INSTRUCTIONS TO FOLLOW = Starting with the line that contains "This screenshot has width=670, height=587." and stopping after the line that contains "You are a computer-use agent. 1024x683", copy the entries below exactly. Include nothing else.

[Dataset entries]
****

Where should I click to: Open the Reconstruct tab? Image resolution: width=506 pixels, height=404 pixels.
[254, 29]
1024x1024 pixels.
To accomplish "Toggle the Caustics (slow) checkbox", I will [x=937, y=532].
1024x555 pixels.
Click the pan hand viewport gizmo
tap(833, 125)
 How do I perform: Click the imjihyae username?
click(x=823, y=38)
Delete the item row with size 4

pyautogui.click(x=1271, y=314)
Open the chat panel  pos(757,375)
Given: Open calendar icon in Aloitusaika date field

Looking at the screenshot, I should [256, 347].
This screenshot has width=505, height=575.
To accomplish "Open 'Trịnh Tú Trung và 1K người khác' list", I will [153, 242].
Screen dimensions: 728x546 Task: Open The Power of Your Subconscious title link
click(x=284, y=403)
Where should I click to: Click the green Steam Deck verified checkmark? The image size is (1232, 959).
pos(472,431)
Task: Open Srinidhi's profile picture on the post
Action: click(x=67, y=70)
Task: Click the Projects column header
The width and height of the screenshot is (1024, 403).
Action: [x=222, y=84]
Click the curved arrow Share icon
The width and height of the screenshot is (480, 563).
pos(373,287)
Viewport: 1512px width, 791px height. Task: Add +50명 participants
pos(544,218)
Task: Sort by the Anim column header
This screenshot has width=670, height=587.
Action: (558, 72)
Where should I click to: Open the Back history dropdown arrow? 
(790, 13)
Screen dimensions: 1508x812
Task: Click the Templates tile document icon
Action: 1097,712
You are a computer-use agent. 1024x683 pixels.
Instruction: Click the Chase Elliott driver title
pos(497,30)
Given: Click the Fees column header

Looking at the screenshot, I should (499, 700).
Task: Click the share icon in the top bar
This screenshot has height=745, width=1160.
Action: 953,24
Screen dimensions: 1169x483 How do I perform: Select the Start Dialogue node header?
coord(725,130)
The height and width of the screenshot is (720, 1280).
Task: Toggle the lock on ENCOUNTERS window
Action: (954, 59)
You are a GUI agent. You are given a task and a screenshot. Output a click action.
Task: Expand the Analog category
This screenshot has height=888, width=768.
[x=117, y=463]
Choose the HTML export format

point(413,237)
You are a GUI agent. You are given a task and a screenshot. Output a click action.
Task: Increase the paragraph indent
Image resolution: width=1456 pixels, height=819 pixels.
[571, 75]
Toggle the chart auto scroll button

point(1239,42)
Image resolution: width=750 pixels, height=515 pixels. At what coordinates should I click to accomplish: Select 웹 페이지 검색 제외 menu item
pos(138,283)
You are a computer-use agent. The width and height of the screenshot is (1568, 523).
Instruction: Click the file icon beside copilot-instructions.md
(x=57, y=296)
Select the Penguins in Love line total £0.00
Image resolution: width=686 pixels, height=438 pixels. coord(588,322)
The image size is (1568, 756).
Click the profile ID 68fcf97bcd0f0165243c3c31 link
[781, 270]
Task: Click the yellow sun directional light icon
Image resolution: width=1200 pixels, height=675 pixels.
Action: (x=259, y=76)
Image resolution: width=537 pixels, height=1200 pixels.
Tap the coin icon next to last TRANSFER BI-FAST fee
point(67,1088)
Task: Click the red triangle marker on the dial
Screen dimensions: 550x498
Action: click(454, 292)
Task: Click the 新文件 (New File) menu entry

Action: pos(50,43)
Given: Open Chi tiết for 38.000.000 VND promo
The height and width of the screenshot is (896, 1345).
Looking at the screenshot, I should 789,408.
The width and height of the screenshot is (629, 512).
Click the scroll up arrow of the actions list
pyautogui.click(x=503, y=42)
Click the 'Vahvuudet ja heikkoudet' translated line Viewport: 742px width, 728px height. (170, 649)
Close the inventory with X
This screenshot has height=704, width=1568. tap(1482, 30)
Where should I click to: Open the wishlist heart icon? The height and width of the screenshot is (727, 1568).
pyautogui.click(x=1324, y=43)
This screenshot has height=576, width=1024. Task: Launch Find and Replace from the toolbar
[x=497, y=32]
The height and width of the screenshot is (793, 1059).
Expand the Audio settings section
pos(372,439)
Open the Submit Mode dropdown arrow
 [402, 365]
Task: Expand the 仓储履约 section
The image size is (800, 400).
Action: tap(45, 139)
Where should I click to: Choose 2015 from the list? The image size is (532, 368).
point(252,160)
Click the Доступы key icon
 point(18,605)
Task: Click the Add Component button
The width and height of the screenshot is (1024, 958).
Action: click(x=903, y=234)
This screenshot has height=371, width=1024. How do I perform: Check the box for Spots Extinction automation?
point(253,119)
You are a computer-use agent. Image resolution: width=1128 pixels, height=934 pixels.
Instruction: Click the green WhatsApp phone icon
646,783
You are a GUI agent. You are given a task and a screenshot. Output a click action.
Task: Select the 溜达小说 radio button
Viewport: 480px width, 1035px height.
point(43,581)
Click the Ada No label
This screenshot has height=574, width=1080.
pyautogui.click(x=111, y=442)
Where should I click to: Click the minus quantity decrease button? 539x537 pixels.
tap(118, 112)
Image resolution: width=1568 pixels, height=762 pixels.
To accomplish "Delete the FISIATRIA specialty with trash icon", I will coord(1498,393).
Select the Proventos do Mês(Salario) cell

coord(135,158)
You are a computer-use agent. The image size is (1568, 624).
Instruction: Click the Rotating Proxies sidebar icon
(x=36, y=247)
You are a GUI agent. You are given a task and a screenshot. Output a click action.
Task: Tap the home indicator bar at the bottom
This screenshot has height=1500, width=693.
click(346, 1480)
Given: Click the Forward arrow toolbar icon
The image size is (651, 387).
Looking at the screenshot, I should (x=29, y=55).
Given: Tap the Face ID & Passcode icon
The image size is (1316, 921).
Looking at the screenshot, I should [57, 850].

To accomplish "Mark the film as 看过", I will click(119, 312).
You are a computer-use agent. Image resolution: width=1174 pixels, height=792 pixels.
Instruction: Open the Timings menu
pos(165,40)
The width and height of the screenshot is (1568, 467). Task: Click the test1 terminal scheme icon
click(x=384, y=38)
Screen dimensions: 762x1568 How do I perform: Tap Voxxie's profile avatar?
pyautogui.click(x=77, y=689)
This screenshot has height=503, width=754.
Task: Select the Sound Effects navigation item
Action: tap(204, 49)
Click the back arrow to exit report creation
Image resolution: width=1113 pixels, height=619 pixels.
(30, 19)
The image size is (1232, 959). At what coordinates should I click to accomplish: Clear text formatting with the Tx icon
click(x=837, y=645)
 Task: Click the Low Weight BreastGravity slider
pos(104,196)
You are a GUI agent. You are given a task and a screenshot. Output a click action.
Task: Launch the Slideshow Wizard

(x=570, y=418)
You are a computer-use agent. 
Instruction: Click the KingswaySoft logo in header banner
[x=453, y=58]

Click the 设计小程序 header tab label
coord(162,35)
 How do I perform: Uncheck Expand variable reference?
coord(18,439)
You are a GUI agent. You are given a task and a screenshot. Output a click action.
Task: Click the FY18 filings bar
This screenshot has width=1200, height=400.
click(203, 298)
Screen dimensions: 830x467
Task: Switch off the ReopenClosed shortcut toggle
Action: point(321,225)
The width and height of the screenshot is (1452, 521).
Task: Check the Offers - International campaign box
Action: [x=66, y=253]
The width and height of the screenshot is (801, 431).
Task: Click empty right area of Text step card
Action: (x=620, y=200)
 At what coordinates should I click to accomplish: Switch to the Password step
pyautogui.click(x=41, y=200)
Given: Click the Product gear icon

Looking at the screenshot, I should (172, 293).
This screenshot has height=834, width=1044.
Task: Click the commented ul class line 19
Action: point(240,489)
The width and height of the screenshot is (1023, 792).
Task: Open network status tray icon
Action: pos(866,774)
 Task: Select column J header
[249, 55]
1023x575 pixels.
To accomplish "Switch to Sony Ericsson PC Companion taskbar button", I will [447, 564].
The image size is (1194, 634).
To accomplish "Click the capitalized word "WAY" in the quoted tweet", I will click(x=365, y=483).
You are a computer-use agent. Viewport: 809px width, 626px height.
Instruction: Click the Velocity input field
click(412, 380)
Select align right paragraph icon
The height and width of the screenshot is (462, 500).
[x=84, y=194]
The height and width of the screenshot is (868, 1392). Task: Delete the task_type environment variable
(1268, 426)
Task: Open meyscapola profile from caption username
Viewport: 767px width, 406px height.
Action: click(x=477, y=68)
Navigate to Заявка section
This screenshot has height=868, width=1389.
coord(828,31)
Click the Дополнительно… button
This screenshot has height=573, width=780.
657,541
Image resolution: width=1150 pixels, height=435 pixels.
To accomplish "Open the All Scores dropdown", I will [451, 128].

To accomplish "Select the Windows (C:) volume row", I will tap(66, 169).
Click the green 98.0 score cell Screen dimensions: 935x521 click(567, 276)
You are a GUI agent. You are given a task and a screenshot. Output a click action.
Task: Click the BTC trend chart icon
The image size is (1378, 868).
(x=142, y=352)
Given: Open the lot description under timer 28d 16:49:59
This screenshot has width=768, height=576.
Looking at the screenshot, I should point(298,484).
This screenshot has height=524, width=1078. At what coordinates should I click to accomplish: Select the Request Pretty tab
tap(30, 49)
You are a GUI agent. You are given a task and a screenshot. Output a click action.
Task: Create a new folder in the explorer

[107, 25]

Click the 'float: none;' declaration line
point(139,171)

****

EXERCISE ANSWER =
This screenshot has width=670, height=587.
Action: (558, 72)
Where should I click to: Open the Back history dropdown arrow? 
(790, 13)
Screen dimensions: 1508x812
Task: Click the Templates tile document icon
Action: 1097,712
You are a computer-use agent. 1024x683 pixels.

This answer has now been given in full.